No, better. More varied, more fluid, more agile, more responsive, more creative. The platforming in Rondo is simply average, nothing remarkable at all, nothing to offer anyone that can't be had elsewhere and better. Being different doesn't save it, as being different doesn't save Zelda 2 from being inferior in side-scrolling combat to Rondo, according to you. Which I wholeheartedly disagree with, for reasons Siobhan pointed out
Second you need to compare moment to moment gameplay in broad strokes. There's a reason I divided things into action and puzzle instead of platforming and spell casting.
The point is moment to moment, Zeldas (and Okami for that matter), don't have anything going.
All the other games you mentioned do. The only exceptions to this with Zelda are some of the minigames (and how much of the 10 or so hours it takes to run a Zelda are spent there?), which incidentally betrays the entire design of Zelda's moment to moment gameplay. That is, complete modality. Everything is a minigame "now you are solving a sokoban puzzle" or "now you are fighting 2 lizalfos" is no different to "now you are shooting baloons from a horse".
Ys and Rondo do? Those games are comprised of tons of trivial encounters, without any of the other elements LoZ offers. Now Volgar the Viking, that's a game that where nearly every moment is significant. Every enemy or hazard placed in that game is a viable threat to your progress. Still doesn't replace the LoZ experience. And fighting enemies is fighting enemies, like it is in any other game. It may be simple, which there is nothing wrong with, but it's a core feature, not a minigame.
What makes Zelda Zelda is that all of these are linked together by "Adventure" i.e. walking simulation and conversation simulation. If you don't care much for this, then you are better served elsewhere for the other bits.

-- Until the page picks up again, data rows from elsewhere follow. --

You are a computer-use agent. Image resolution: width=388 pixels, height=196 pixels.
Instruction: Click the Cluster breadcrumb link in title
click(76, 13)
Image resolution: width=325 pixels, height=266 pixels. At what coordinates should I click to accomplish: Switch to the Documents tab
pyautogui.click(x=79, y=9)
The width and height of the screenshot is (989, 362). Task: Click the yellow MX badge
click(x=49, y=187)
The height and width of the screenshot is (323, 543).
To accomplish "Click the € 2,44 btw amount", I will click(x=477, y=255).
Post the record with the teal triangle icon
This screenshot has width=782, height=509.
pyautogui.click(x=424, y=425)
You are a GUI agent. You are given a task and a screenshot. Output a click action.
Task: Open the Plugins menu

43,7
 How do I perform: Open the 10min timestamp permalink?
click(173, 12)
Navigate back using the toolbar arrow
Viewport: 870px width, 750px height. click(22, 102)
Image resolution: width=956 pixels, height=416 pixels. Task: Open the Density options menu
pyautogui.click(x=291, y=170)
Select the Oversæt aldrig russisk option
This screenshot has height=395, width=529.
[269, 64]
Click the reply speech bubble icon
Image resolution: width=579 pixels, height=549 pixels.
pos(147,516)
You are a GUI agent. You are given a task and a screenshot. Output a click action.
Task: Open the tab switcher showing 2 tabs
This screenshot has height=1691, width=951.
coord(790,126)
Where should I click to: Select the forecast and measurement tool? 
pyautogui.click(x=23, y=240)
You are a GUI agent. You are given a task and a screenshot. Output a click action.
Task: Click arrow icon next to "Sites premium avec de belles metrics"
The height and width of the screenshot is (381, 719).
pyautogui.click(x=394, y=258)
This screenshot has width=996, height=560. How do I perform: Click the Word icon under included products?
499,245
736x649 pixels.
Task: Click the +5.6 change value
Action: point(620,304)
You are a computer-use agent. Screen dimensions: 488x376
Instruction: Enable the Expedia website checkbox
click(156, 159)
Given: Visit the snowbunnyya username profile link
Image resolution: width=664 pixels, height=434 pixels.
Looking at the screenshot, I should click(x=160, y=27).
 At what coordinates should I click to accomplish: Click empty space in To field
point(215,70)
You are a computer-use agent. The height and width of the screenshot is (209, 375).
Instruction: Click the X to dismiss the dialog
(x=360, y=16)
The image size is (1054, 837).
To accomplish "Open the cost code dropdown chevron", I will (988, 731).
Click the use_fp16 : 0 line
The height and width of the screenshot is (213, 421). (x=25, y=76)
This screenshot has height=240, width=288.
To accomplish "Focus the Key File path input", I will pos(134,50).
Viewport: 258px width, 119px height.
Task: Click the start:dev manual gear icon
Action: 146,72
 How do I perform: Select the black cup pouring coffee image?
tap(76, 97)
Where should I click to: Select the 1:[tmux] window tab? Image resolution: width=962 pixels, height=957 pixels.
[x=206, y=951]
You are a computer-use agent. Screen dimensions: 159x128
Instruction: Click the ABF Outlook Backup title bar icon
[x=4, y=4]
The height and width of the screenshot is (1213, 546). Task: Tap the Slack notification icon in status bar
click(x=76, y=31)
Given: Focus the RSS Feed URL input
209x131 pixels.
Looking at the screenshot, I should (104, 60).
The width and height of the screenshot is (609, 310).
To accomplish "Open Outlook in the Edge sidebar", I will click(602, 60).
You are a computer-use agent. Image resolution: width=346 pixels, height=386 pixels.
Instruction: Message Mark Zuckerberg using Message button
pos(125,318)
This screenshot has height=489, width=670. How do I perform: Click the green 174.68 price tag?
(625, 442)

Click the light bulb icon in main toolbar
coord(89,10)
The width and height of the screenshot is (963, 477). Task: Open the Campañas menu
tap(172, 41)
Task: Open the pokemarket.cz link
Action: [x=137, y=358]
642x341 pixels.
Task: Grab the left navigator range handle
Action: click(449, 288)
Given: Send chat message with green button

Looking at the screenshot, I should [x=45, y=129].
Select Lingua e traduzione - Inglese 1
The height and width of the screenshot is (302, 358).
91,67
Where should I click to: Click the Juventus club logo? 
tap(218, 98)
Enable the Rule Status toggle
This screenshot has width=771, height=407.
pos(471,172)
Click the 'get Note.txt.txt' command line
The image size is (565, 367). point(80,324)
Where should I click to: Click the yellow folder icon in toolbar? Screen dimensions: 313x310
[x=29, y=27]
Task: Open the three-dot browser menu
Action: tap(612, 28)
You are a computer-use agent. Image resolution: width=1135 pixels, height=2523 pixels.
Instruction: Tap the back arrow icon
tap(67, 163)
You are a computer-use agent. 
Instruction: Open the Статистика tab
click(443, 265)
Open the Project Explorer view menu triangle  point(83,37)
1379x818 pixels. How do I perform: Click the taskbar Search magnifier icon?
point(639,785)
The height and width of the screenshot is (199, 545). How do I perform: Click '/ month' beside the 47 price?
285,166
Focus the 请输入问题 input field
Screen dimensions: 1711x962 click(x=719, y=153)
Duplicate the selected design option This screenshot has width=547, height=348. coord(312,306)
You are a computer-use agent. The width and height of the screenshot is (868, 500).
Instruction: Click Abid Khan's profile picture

As it turns out, Zelda fans do care for the whole package. Not "bits", which is an autistic way to judge any piece of design. They are not mechanicsfags attracted to one feature executed at the highest level. Ys Origin is not any kind of adequate replacement or upgrade for the Zelda feature-set, nor vice versa. Do we need to enumerate the ways they are not? Their developers are not even attempting to present the same kind of experience. Even less so Rondo of Blood, which is a merely a stage by stage combat gauntlet, essentially an arcade game, not a game whose legacy is both from the arcades and open world RPGs. Certainly not any of those puzzle games.
There is no walking simulation here. There is no attempt to replicate the experience of walking, no evidence the developers intended this. Are you being cheeky? Are you saying this because there isn't a trivial encounter every 5 steps like in the Ys games? What, if anything, is being simulated* is the hero fantasy journey, of which travel of some sort is always present.
*Well most accurately, from the horse's mouth, LoZ is a simulation of exploration in the Japanese countryside during youth.